→ Exercise task A:
Transcribe these lines of the records without any changes, starting at the line that contains "The image size is (519, 497)." and ending at the line that contains "Action: click(x=850, y=9)".

→ Selected extract:

----

Thursday, November 25, 2010

Thankful

Cambodia Blog 5
Thankful

Today is Thanksgiving, a day which can be easily ignored in Cambodia. My one nod to the event was to wish an ironic ‘happy thanksgiving’ to my European friends, who are bemusedly confused by the idea of having a holiday to celebrate peaceful union with a race of people we later murdered. However, devoid of the usual trappings of large dead feathered beasts and cranberry sauce, this day feels a lot more meaningful than usual.

Today is also marked by a day of mourning for the 350 killed in Cambodia’s worse disaster sense the war 20 years ago. A tragedy I could have easily been in the middle of, had my friends and I been feeling just a bit less lazy that night. I am still not sure what caused it, but after a stampede on a bridge countless have been trampled, drowned, or electrocuted. For the first time in my life I have had to write my parents to assure them I am alive. The day after was a strange blend of shock, sorrow and beauty as I relished each delicious breath and looked at the people around me and wondered who they had lost. Today the flags hung low and monks across the city prayed for the souls of the dead. And I am grateful for each minute I am granted on this beautiful earth.

----

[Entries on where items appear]
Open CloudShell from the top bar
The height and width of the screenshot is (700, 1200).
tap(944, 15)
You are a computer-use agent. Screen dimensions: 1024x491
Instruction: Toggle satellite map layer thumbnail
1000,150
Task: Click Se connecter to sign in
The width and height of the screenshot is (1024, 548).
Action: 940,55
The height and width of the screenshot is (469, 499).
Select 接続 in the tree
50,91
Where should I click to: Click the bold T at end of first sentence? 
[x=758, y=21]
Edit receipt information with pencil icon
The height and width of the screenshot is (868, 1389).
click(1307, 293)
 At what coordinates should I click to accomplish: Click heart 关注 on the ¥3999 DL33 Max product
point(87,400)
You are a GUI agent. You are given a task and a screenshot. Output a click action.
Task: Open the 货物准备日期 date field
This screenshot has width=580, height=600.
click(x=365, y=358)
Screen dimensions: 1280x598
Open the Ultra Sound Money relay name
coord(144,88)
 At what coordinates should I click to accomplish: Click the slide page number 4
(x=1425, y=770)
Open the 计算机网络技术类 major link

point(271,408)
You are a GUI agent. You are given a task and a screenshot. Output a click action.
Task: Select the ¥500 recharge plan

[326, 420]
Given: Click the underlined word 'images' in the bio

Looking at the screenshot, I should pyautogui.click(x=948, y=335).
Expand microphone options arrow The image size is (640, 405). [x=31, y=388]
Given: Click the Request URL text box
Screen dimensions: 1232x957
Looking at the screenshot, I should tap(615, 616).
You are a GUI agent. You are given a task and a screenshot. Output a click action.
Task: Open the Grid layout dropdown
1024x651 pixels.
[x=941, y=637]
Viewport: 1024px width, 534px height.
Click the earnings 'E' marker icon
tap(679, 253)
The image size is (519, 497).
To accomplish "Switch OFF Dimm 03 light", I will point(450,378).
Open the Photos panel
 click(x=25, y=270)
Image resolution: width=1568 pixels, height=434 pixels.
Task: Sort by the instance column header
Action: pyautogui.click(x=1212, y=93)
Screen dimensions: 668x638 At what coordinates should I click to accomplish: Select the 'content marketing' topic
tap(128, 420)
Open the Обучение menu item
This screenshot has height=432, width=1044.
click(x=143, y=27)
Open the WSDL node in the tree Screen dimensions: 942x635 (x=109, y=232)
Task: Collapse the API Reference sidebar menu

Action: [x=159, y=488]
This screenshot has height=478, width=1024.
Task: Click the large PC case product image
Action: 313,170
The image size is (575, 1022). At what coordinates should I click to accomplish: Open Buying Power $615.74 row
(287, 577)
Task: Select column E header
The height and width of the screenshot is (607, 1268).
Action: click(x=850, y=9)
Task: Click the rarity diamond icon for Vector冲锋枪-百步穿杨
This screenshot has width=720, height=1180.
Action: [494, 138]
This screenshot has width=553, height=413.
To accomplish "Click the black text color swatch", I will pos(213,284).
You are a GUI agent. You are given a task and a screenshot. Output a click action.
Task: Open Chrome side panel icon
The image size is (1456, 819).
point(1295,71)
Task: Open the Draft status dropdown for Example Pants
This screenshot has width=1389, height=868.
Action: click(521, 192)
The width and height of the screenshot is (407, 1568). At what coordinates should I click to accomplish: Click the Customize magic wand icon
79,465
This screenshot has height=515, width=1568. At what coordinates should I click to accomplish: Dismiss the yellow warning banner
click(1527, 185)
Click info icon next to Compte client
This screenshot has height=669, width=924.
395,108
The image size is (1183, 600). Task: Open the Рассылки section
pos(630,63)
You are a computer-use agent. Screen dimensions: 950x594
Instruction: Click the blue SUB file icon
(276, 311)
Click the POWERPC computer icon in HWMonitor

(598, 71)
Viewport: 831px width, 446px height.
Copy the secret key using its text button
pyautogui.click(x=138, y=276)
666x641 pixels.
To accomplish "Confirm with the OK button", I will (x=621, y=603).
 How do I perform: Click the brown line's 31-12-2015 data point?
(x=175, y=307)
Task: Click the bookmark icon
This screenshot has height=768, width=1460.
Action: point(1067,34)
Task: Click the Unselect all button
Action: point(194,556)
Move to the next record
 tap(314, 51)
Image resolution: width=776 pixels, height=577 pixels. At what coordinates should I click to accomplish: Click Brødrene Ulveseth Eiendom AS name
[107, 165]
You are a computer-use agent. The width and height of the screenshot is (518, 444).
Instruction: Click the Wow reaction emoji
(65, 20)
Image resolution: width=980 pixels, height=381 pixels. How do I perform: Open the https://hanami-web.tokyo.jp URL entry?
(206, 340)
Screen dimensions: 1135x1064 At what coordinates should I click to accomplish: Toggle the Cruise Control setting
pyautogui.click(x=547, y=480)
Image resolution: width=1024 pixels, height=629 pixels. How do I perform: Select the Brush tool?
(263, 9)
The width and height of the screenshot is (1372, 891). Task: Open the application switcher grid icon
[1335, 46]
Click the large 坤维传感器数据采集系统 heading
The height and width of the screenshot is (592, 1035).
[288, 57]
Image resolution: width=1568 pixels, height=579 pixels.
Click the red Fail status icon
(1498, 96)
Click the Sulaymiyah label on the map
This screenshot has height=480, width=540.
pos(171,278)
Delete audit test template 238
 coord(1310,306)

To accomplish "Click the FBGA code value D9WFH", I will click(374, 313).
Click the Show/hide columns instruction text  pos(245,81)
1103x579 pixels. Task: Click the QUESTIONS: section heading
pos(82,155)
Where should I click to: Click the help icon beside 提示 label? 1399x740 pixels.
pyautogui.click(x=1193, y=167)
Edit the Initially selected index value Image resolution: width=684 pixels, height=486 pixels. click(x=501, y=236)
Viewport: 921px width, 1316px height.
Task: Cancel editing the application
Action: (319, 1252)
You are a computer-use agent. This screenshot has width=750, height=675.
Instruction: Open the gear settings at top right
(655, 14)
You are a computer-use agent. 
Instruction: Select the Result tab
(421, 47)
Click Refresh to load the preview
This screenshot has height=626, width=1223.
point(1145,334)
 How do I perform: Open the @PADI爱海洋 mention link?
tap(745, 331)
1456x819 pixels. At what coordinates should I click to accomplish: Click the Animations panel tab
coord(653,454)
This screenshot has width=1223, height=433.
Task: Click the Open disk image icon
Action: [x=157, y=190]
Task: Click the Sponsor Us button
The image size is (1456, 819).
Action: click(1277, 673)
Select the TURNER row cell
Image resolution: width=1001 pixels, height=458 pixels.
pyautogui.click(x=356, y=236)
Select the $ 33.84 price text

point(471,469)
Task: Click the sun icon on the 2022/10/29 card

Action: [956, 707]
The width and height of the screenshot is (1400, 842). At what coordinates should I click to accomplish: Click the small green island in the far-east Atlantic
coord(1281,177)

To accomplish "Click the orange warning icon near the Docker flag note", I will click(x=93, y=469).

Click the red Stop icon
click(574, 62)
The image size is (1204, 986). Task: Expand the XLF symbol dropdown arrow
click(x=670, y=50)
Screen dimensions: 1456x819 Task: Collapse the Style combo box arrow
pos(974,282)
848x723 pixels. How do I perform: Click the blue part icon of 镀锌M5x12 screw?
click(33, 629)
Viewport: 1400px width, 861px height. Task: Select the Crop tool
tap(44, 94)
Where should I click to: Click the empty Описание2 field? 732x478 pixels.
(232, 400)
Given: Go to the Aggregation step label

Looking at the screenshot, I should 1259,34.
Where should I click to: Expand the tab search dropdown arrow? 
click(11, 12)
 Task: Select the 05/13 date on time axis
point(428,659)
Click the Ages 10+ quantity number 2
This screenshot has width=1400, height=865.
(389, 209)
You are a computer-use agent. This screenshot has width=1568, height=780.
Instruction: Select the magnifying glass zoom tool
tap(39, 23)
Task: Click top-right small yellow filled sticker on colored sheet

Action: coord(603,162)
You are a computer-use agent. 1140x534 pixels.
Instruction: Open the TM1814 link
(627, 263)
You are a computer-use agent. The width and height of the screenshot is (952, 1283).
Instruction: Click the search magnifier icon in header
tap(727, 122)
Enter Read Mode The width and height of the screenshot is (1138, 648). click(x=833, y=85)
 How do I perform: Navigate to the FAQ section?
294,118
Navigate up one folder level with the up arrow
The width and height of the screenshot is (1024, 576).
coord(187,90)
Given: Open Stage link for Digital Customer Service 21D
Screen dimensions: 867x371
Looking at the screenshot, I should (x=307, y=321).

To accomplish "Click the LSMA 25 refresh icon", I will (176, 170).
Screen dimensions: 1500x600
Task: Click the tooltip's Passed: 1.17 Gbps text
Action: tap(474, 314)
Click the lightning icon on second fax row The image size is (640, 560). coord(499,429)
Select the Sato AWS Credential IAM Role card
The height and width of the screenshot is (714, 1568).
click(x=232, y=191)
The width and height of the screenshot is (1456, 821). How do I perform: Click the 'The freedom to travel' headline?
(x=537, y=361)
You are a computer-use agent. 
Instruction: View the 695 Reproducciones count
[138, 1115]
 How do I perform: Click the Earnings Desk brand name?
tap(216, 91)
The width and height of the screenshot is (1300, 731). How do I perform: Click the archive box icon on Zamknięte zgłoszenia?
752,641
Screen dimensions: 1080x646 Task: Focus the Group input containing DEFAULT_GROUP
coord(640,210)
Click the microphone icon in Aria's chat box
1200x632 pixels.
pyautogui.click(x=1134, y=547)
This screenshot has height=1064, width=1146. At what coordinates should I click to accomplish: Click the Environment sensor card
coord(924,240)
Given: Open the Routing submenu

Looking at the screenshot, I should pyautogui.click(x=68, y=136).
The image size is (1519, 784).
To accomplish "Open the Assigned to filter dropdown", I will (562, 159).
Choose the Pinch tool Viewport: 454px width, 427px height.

----

→ Exercise task B:
Restate word for word the part of the Thanksgiving blog post starting at "Today is Thanksgiving, a" and ending at "meaningful than usual.".

→ Response A:
The image size is (519, 497).
To accomplish "Switch OFF Dimm 03 light", I will point(450,378).
Open the Photos panel
 click(x=25, y=270)
Image resolution: width=1568 pixels, height=434 pixels.
Task: Sort by the instance column header
Action: pyautogui.click(x=1212, y=93)
Screen dimensions: 668x638 At what coordinates should I click to accomplish: Select the 'content marketing' topic
tap(128, 420)
Open the Обучение menu item
This screenshot has height=432, width=1044.
click(x=143, y=27)
Open the WSDL node in the tree Screen dimensions: 942x635 (x=109, y=232)
Task: Collapse the API Reference sidebar menu

Action: [x=159, y=488]
This screenshot has height=478, width=1024.
Task: Click the large PC case product image
Action: 313,170
The image size is (575, 1022). At what coordinates should I click to accomplish: Open Buying Power $615.74 row
(287, 577)
Task: Select column E header
The height and width of the screenshot is (607, 1268).
Action: click(x=850, y=9)

→ Response B:
Today is Thanksgiving, a day which can be easily ignored in Cambodia. My one nod to the event was to wish an ironic ‘happy thanksgiving’ to my European friends, who are bemusedly confused by the idea of having a holiday to celebrate peaceful union with a race of people we later murdered. However, devoid of the usual trappings of large dead feathered beasts and cranberry sauce, this day feels a lot more meaningful than usual.